Department of Internal Medicine, National Taiwan University Hospital and National Taiwan University College of Medicine, 7 Chung-Shan South Road, Taipei 10002, Taiwan.
Department of Surgery, National Taiwan University Hospital Hsin-Chu Branch, No. 25, Ln. 442, Sec. 1, Jingguo Road, East Dist, Hsinchu City 30059, Taiwan.
Eur J Cancer. 2014 May;50(7):1361-9. doi: 10.1016/j.ejca.2014.01.018. Epub 2014 Feb 15.
Programmed cell death-ligand 1 (PD-L1) is expressed in a group of cancers that may be suitable targets for specific immunotherapy. This study investigated the expression of PD-L1 in surgically resected stage I adenocarcinomas and correlated this with known major driver mutations and clinical outcomes.
One hundred and sixty-three patients with surgically resected stage I adenocarcinomas were explored. Paraffin-embedded tumour sections were stained with PD-L1 antibody. Tumours with moderate-to-strong membrane staining in ⩾ 5% of tumour cells were scored as positive for PD-L1 overexpression. The driver mutation epidermal growth factor receptor (EGFR), Kirsten rat sarcoma viral oncogene homolog (KRAS), and v-raf murine sarcoma viral oncogene homolog B (BRAF) were examined by direct sequencing and anaplastic lymphoma kinase (ALK) by immunohistochemistry. The correlations of PD-L1 expression with major driver mutations and clinicopathologic parameters were analysed.
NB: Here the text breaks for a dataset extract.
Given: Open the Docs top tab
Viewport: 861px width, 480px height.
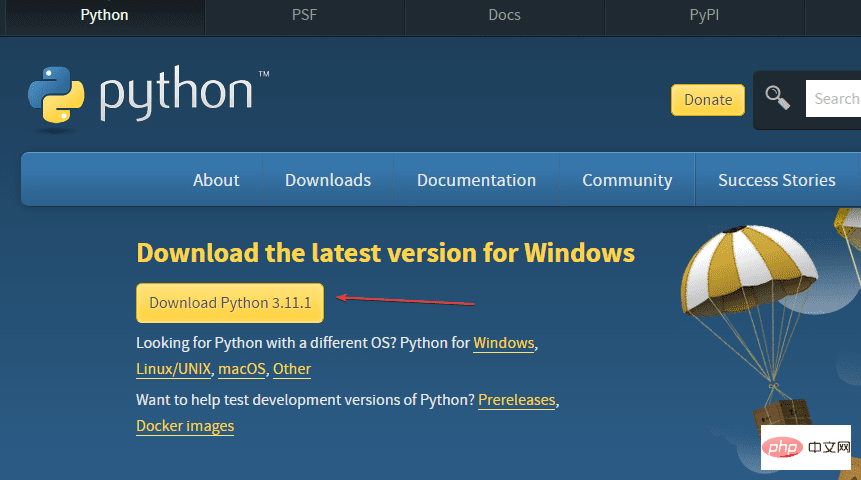Looking at the screenshot, I should pyautogui.click(x=505, y=15).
The overall frequency of PD-L1 overexpression was 39.9% (65/163). PD-L1 had higher positive results in tumours with higher grade differentiation and vascular invasion and PD-L1 expression was not associated with the expressions of EGFR, KRAS, BRAF and ALK. Multivariate analysis revealed that abnormal carcinoembryonic antigen (CEA) and higher grade of differentiation were risk factors for poor relapse-free survival (RFS) and PD-L1 expression correlated with better RFS. Advanced pathologic stage was the independent risk for poor overall survival (OS).
The PD-L1 expression can be used as a prognostic indicator predictive of RFS in patients with surgically resected stage I lung adenocarcinomas. There may be a possibility for immunotherapy targeting the PD-L1 pathway in patients with lung adenocarcinoma in the future.
程序性死亡配体 1(PD-L1)在一组癌症中表达,这些癌症可能是特定免疫疗法的合适靶点。本研究调查了手术切除的 I 期腺癌中 PD-L1 的表达,并将其与已知的主要驱动突变和临床结果相关联。
研究了 163 例手术切除的 I 期腺癌患者。使用 PD-L1 抗体对石蜡包埋的肿瘤切片进行染色。肿瘤细胞中 ⩾5%的肿瘤细胞有中等至强的膜染色的肿瘤被评为 PD-L1 过表达阳性。通过直接测序检查驱动突变表皮生长因子受体(EGFR)、克氏大鼠肉瘤病毒癌基因同源物(KRAS)和 v-raf 鼠肉瘤病毒癌基因同源物 B(BRAF),通过免疫组织化学检查间变性淋巴瘤激酶(ALK)。分析了 PD-L1 表达与主要驱动突变和临床病理参数的相关性。
PD-L1 过表达的总体频率为 39.9%(65/163)。在分化程度较高和血管侵犯的肿瘤中,PD-L1 的阳性结果更高,PD-L1 的表达与 EGFR、KRAS、BRAF 和 ALK 的表达无关。多变量分析显示,异常癌胚抗原(CEA)和较高的分化程度是无复发生存(RFS)不良的危险因素,而 PD-L1 表达与较好的 RFS 相关。晚期病理分期是总生存(OS)不良的独立危险因素。
PD-L1 的表达可以作为手术切除的 I 期肺腺癌患者 RFS 的预后指标。未来,针对肺腺癌患者的 PD-L1 通路进行免疫治疗可能是一种可能。